__WHAT IS BEING ASKED__
Rewrite every item with "bumper roller" swapped for "caster wheel", keeping all else the same.

Pointing items for text and elements:
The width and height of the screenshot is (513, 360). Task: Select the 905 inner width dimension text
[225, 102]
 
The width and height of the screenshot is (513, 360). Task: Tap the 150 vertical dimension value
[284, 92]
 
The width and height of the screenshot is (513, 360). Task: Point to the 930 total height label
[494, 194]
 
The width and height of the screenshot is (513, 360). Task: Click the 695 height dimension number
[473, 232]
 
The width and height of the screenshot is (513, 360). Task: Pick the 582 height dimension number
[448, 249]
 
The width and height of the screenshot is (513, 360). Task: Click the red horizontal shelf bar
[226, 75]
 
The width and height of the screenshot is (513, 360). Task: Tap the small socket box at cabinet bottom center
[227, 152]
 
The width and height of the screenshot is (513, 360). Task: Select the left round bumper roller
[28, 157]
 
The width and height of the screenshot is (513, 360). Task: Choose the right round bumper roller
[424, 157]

__SOLUTION TO THIS PROBLEM__
The width and height of the screenshot is (513, 360). Task: Select the 905 inner width dimension text
[225, 102]
 
The width and height of the screenshot is (513, 360). Task: Tap the 150 vertical dimension value
[284, 92]
 
The width and height of the screenshot is (513, 360). Task: Point to the 930 total height label
[494, 194]
 
The width and height of the screenshot is (513, 360). Task: Click the 695 height dimension number
[473, 232]
 
The width and height of the screenshot is (513, 360). Task: Pick the 582 height dimension number
[448, 249]
 
The width and height of the screenshot is (513, 360). Task: Click the red horizontal shelf bar
[226, 75]
 
The width and height of the screenshot is (513, 360). Task: Tap the small socket box at cabinet bottom center
[227, 152]
 
The width and height of the screenshot is (513, 360). Task: Select the left round caster wheel
[28, 157]
 
The width and height of the screenshot is (513, 360). Task: Choose the right round caster wheel
[424, 157]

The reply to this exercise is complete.